Records for processing
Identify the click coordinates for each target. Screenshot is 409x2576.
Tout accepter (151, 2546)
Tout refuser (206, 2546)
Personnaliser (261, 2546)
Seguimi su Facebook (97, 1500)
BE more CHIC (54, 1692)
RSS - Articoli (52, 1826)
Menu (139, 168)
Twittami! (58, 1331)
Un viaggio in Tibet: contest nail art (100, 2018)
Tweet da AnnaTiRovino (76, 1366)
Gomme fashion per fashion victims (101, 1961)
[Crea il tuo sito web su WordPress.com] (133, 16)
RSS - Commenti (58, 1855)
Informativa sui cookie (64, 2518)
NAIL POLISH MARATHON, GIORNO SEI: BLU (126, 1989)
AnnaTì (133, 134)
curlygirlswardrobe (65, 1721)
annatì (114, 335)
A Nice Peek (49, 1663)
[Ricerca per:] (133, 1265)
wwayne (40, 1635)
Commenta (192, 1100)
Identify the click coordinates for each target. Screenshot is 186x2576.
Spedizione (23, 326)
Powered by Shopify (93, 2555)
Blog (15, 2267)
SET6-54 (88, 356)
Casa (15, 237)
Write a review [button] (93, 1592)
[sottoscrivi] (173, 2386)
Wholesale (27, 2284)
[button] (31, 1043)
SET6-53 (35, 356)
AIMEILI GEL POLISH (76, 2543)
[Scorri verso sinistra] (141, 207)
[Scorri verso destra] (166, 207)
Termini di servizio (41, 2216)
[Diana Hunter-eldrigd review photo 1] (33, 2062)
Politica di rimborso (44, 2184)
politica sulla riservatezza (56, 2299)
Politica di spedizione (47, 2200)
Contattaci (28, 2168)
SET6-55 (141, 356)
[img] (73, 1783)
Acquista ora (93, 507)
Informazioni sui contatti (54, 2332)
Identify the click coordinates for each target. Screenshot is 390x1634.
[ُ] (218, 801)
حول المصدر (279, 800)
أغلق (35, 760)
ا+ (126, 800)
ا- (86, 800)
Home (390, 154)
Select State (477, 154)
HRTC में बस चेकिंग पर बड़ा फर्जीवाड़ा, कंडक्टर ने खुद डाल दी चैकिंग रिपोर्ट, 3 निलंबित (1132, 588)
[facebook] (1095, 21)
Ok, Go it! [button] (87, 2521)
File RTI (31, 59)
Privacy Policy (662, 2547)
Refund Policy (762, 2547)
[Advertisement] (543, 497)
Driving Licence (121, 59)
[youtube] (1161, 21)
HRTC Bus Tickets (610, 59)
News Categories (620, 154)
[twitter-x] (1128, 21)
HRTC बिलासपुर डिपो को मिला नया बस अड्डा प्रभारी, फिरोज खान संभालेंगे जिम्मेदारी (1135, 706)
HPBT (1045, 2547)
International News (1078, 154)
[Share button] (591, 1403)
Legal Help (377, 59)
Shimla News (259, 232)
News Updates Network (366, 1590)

Problem to solve
The range runs from the line with "Politica di spedizione (47, 2200)" up to and including the line with "Select State (477, 154)" in the listing above; please write out exactly those lines and nothing more.

Finished exercise
Politica di spedizione (47, 2200)
Contattaci (28, 2168)
SET6-55 (141, 356)
[img] (73, 1783)
Acquista ora (93, 507)
Informazioni sui contatti (54, 2332)
Identify the click coordinates for each target. Screenshot is 390x1634.
[ُ] (218, 801)
حول المصدر (279, 800)
أغلق (35, 760)
ا+ (126, 800)
ا- (86, 800)
Home (390, 154)
Select State (477, 154)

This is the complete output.